▼

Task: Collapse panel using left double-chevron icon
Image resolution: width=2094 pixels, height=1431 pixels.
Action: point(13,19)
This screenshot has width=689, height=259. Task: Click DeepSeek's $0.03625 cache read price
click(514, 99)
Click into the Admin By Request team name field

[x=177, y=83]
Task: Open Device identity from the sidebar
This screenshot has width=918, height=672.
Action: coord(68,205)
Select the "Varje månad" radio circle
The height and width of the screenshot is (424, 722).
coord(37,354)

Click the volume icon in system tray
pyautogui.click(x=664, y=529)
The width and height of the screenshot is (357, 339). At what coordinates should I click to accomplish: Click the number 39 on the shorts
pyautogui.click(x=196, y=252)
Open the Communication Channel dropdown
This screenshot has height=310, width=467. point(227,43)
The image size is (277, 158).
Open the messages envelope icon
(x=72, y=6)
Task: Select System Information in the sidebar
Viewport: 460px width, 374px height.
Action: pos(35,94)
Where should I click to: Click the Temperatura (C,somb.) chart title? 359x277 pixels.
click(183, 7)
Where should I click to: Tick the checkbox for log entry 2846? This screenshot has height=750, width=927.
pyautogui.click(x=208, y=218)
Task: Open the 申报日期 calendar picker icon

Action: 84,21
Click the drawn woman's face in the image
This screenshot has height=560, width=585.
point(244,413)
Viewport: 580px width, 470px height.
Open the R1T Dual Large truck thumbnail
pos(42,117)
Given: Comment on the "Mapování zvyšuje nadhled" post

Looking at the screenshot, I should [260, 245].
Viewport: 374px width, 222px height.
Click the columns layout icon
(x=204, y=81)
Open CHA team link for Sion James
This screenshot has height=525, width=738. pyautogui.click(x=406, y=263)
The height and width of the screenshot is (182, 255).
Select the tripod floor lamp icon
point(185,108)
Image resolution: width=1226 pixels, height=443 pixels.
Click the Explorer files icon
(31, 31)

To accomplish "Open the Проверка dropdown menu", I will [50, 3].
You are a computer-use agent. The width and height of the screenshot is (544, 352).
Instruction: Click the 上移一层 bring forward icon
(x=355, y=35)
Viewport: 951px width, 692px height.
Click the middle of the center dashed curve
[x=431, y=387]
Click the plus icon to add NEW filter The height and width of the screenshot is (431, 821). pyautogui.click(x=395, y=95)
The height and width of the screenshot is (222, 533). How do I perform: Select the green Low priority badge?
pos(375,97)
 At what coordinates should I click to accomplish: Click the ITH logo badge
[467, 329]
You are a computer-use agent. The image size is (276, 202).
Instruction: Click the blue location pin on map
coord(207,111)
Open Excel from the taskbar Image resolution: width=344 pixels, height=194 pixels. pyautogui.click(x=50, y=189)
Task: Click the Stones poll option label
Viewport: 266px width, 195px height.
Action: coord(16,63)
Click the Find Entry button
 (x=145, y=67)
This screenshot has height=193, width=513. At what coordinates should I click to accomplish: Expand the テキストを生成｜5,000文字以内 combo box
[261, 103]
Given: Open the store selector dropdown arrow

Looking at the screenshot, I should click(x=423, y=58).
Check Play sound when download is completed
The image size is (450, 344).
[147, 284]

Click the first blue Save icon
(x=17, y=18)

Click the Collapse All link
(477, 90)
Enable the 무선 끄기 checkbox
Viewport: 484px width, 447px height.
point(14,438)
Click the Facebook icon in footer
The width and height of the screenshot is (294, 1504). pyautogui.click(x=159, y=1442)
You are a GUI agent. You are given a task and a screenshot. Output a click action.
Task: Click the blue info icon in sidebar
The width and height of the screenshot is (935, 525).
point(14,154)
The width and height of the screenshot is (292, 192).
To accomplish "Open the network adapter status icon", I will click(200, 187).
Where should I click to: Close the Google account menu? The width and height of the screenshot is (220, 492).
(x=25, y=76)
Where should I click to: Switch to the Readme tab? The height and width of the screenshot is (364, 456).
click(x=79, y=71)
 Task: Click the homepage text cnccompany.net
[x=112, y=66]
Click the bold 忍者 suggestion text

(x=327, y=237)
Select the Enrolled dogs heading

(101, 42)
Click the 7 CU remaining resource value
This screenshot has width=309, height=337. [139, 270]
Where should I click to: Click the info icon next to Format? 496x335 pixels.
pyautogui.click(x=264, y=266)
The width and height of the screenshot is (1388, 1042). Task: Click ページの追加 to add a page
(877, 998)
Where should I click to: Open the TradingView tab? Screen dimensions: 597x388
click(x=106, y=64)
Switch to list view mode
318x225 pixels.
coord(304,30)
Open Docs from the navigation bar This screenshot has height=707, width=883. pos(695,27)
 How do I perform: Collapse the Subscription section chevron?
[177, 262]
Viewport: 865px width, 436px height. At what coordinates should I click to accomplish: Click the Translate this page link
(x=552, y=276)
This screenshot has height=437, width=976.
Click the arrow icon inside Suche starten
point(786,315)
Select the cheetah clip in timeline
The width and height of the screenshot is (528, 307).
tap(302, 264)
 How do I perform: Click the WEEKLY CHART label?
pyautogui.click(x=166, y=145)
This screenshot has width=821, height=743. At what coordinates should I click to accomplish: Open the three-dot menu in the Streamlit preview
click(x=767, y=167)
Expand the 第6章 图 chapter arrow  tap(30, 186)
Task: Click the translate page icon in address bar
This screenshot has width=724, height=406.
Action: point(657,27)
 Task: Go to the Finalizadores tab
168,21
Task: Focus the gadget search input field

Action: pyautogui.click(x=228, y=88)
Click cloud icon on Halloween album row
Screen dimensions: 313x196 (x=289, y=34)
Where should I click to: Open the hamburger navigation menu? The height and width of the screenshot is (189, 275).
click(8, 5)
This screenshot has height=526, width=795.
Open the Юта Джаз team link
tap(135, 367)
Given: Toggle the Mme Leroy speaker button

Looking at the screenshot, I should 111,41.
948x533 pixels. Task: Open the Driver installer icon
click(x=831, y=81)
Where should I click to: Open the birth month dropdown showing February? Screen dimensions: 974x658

▲

[Work task] Only lines holding "agent" are wanted; copy all of them from the listing.

[Exercise result]
You are a computer-use agent. The width and height of the screenshot is (544, 352).
You are a computer-use agent. The image size is (276, 202).
You are a GUI agent. You are given a task and a screenshot. Output a click action.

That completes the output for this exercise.